_Text for analysis_
This kind of nonsense puts huge pressure on parents who are struggling.

JamieLeeCurtis · 19/12/2010 13:16

I don't think CC is that controversial. I think many many people do it but don't call it CC. And actually, I don't think that the CC you might do with an older baby/toddler is the same as they "letting a younger baby whimper for a bit to see if it will go to sleep on it's own and not picking it up for every tiny noise" that even more people do.

It's just that members of CC Club don't talk about CC Club on MN. It's a grubby shameful little secret Wink

Oh, and CC is definitely not the same as letting a baby cry itself to sleep, as others have already said.

FlightoftheCrimbleTree · 19/12/2010 13:16

No, and it was nothing to do with Romania either - but it was a while ago and I can't be bothered.

Sorry - I know I should really. I just walked a long way in the snow and just have not got the mental capacity to back myself up.

But there's plenty of stuff out there if anyone else can be bothered!

FlightoftheCrimbleTree · 19/12/2010 13:20

Jamie, I hate to say it but it was the picking up for (not every but) most tiny noises what saved me from ever having him cry before the age of 6 months. (actually he did cry twice, I don't know why - wind? for about 20 mins. Would not feed and I just carried him till he stopped)

Feeding cues are not always screams. You can preempt the screams if you're watchful and lucky!

Not every tiny noise needs a response but you can learn the cues. It's not always possible to do this though. I realise that.

Unwind · 19/12/2010 13:21

Flight - there is plenty of bollocks opinion out there - no evidence against it.

FlightoftheCrimbleTree · 19/12/2010 13:24

I realise there's a lot of bollocks. But there is some good sound research as well. My mother talks about it a lot - she studied child psychology and thence worked for many years in child therapy. She knows the good stuff and fwiw I believe her - but I couldn't recommend a book or anything. she has hundreds about this stuff.

FlightoftheCrimbleTree · 19/12/2010 13:25

and I'd hesitate to believe your assertion that there is no evidence, because really, unless you've looked hard for it, how can you say that with any sort of assurance?

Unwind · 19/12/2010 13:26

I have looked very hard for it. If you are certain there is evidence, by all means point us towards it! Otherwise I'll find it hard to believe your assertion that it exists. Xmas Grin

FlightoftheCrimbleTree · 19/12/2010 13:31

I'll have to ask mother. Have you got ten hours?

_Required work_
1) Answer these questions about the forum thread about CC:
(a) What did FlightoftheCrimbleTree's mother study?
(b) When FlightoftheCrimbleTree's baby cried twice before six months, for about how long did he cry?
(c) At what time did Unwind first post?
2) What are the distinct posting times in the forum thread about CC? List each one once.
3) Continue the forum thread about CC with a new post that follows the one ending "Have you got ten hours?"

_Listed entries_
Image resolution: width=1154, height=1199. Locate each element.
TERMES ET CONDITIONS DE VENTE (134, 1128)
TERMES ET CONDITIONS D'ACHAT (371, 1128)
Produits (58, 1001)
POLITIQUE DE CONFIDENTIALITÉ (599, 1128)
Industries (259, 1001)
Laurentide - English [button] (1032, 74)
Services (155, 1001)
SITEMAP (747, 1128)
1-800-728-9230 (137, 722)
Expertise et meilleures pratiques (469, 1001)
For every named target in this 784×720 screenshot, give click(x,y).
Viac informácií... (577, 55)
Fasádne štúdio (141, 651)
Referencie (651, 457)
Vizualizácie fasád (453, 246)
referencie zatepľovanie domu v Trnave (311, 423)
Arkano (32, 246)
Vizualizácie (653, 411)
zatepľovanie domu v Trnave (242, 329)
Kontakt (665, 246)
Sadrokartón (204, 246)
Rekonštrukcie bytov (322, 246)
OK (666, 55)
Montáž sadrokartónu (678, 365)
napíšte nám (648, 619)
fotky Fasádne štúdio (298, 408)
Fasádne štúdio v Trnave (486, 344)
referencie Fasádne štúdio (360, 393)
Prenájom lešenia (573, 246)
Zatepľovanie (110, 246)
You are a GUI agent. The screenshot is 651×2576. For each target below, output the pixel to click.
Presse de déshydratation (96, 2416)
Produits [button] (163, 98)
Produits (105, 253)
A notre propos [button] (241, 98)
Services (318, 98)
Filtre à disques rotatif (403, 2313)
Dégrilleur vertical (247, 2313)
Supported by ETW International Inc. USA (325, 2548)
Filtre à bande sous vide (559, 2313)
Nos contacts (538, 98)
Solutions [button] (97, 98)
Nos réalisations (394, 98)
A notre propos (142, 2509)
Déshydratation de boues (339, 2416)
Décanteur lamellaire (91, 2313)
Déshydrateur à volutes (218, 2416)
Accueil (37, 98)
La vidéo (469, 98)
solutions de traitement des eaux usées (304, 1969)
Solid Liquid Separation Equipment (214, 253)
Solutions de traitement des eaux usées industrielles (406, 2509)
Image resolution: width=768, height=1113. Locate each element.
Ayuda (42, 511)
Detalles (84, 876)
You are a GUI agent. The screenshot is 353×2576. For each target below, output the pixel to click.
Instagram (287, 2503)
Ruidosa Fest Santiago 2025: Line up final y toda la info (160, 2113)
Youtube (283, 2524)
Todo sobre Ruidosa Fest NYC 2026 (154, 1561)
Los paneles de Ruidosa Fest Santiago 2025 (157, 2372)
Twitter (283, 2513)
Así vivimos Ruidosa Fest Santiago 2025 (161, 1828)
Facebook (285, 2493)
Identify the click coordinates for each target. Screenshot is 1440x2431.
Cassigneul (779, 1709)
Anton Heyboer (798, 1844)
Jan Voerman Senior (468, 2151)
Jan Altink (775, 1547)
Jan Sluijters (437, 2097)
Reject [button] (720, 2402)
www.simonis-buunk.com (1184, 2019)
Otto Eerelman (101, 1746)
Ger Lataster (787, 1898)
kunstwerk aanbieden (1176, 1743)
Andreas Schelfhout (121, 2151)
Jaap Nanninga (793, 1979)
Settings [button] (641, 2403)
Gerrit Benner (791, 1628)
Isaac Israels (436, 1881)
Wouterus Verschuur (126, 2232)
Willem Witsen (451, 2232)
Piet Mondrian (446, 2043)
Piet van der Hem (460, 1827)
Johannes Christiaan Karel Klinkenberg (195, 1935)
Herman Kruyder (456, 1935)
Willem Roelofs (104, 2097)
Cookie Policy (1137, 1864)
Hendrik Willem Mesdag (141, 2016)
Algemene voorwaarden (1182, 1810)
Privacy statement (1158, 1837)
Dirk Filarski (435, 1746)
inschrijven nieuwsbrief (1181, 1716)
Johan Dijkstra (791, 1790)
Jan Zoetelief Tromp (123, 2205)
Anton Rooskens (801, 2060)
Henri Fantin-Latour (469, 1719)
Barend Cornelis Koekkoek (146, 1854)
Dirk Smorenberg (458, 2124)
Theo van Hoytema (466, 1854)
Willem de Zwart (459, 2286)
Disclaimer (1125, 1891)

_Results in order_
1)
(a) Child psychology.
(b) About 20 minutes.
(c) 13:21.

2) 13:16, 13:20, 13:21, 13:24, 13:25, 13:26, 13:31

3)
JamieLeeCurtis · 19/12/2010 13:34

Flight - I think I undermined the ability of my first DS to self-settle when he was very little by not being able to recognise the sort of whimpering that he'd do when I first put him in the cot.

When I had DS2 I was much more confident at recognising the meaning and tone of his different cries.

Also, some babies cry more than others. DS2 did not really cry out of tiredness or frustration as a little baby - I pretty much knew that if he was crying he was hungry.

FlightoftheCrimbleTree · 19/12/2010 13:41

Exactly. this is a pretty straightforward and measured article with Penelope Leach...a lot hangs on responsiveness of the carer, whoever it may be.

I like Penelope Leach, she's quite sensible.

JamieLeeCurtis · 19/12/2010 13:47

I agree with Penelope Leach but I did do CC with DS2 when he was 18 months.

Even if you do CC under 18th months you go back into the room and calm the baby after a short interval, increasing by 2 minute increments. You just don't pick the baby up.

eviscerateyourmemory · 19/12/2010 13:49

There aren't any references to the Leach article, so its hard the evaluate her position.

Unwind · 19/12/2010 13:51

That article is utter tripe, based on Leach's opinions, and confusion about neuroscience.

As previous posters have pointed out, there is no reason to believe that sleep training led to increased cortisol, after the first couple of nights. Besides, why would you belive those raised cortisol levels are harmful? The excellent neuroskeptic blog discusses that here:
neuroskeptic.blogspot.com/2010/05/does-oliver-james-damage-brain.html

FlightoftheCrimbleTree · 19/12/2010 13:53

after the first couple of nights? So that's alright then...

will go read your link.

I wasn't posting it as evidence, just as opinion - but I gather she bases her opinion on evidence. It's her job.